== Segment start ==

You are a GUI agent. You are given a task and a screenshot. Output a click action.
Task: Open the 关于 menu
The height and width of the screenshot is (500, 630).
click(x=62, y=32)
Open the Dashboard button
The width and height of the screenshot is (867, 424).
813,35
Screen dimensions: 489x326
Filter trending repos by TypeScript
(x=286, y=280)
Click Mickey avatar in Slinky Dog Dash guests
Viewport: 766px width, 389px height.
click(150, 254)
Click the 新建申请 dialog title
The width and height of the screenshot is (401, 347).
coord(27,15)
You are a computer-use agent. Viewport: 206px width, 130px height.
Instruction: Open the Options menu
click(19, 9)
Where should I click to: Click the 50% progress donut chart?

== Segment end ==
== Segment start ==

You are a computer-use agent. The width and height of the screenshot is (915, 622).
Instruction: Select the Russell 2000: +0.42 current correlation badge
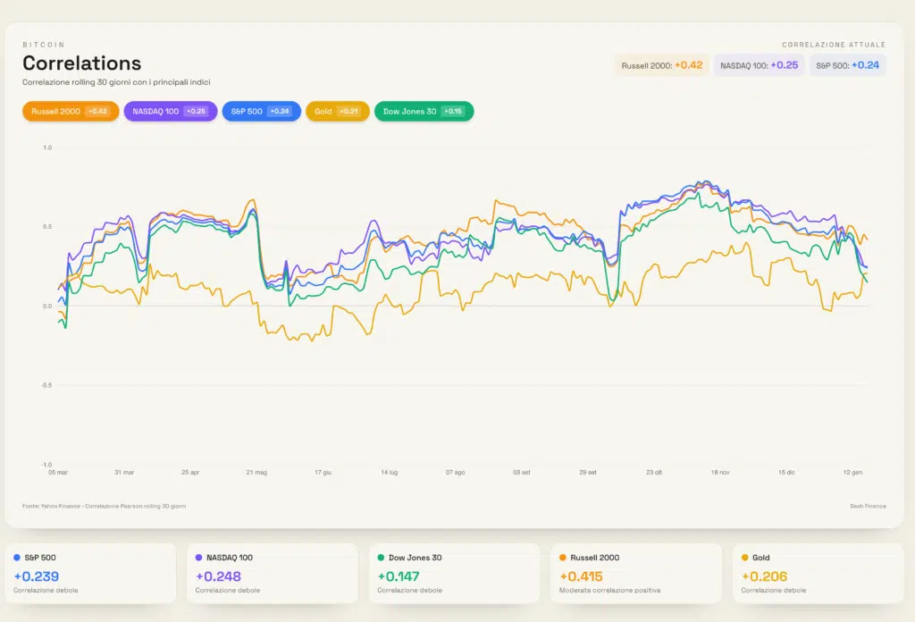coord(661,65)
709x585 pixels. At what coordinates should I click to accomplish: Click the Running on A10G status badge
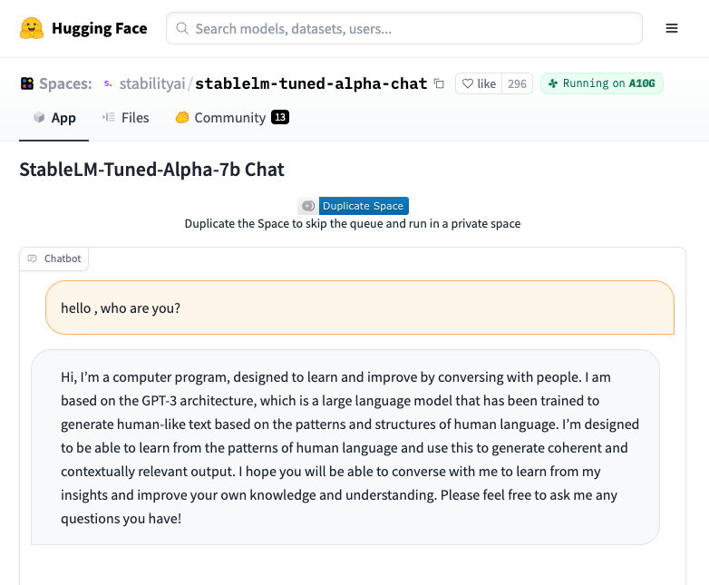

== Segment end ==

Write out exactly the lines above between the line with "Screen dimensions: 489x326" and the line with "You are a computer-use agent. Viewport: 206px", inclusive, and nothing beyond them.

Screen dimensions: 489x326
Filter trending repos by TypeScript
(x=286, y=280)
Click Mickey avatar in Slinky Dog Dash guests
Viewport: 766px width, 389px height.
click(150, 254)
Click the 新建申请 dialog title
The width and height of the screenshot is (401, 347).
coord(27,15)
You are a computer-use agent. Viewport: 206px width, 130px height.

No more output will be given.